The Institute of Cancer Research (ICR), London, has expressed disappointment that the prostate cancer drug abiraterone (brand name Zytiga) will not be made available to men with advanced prostate cancer as a first-line treatment on the NHS.

The ICR is calling for urgent discussions around the data supporting the drug’s effectiveness earlier in treatment and its price, and is urging a review of the decision within a year as new trial data become available.

Abiraterone was discovered at the ICR and developed in clinical trials with its hospital partner The Royal Marsden NHS Foundation Trust.

It is currently approved for use on the NHS before chemotherapy but only after patients have received standard hormone therapy. Last year, the European drugs regulator—the European Medicines Agency—approved abiraterone as a first-line treatment for advanced prostate cancer, alongside hormone therapy.
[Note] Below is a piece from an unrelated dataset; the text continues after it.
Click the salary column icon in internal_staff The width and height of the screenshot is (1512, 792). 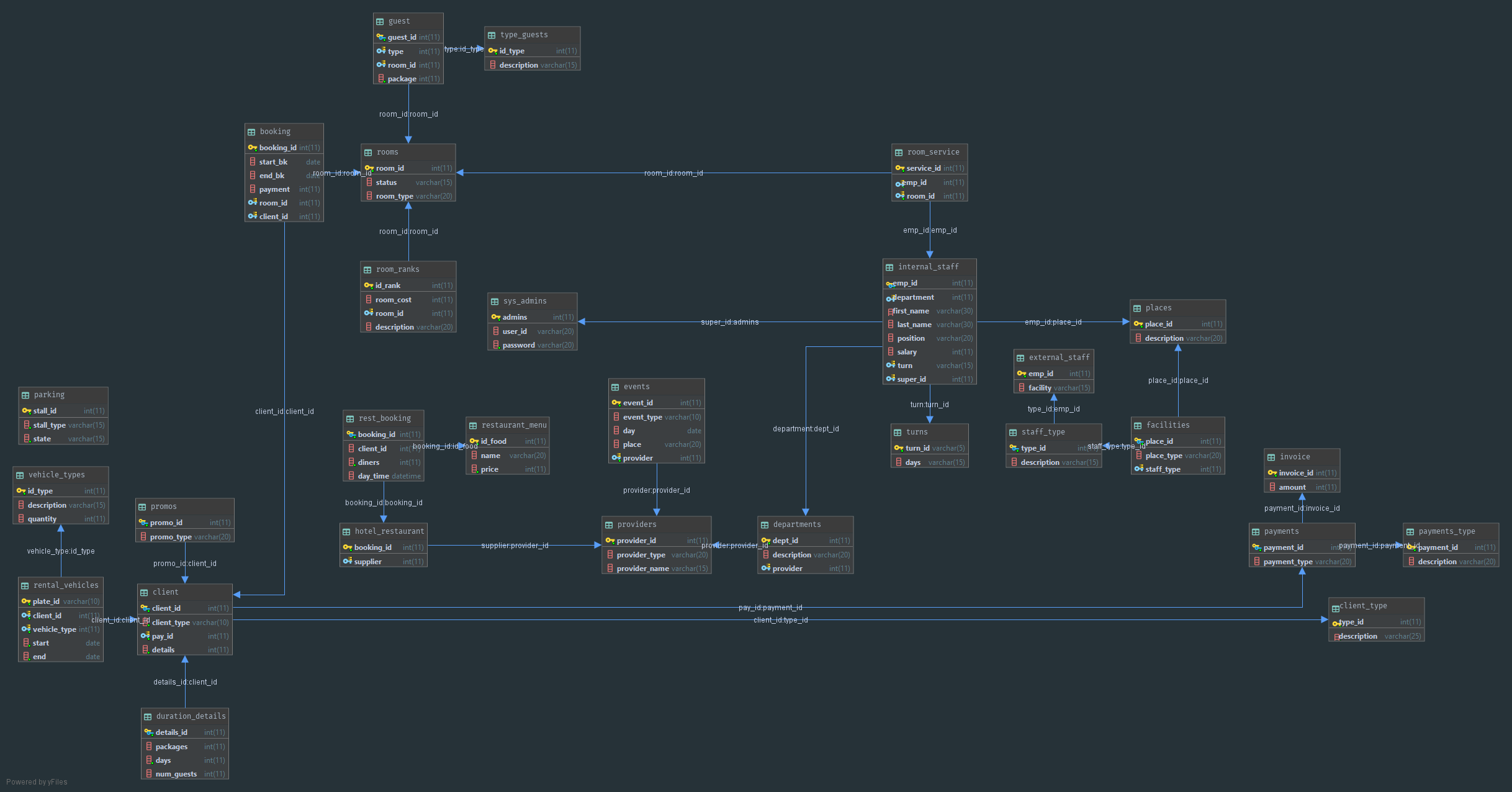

The drug has extended the lives of hundreds of thousands of men around the world, and was recently celebrated as one of the greatest research achievements in the 70-year history of the NHS by the National Institute for Health Research.

A game-changer for treatment of prostate cancer

Professor Paul Workman, Chief Executive of the ICR, London, said:

“Abiraterone has been a game-changer for treatment of prostate cancer—extending the lives of men with the disease, and crucially sparing them the side effects of conventional chemotherapy.”

“I am disappointed that men with advanced prostate cancer will not be able to access abiraterone as a first-line treatment. We hope the manufacturer will be able to provide the data NICE needs as soon as possible so that the drug can be made available earlier in treatment.”

“I’d also urge both parties to get together to discuss the price of abiraterone, as it is essential that those men who might benefit from earlier access to the drug do not miss out on the grounds of cost.”

“It is particularly concerning that some men who are ineligible for the current first-line treatment, docetaxel, should be denied access to abiraterone—and I would urge NICE to consider availability of the drug for these patients as a matter of urgency.”

“NICE should also revisit its decision within a year, as new trial data becomes available, rather than waiting 3 years as the committee report recommends.”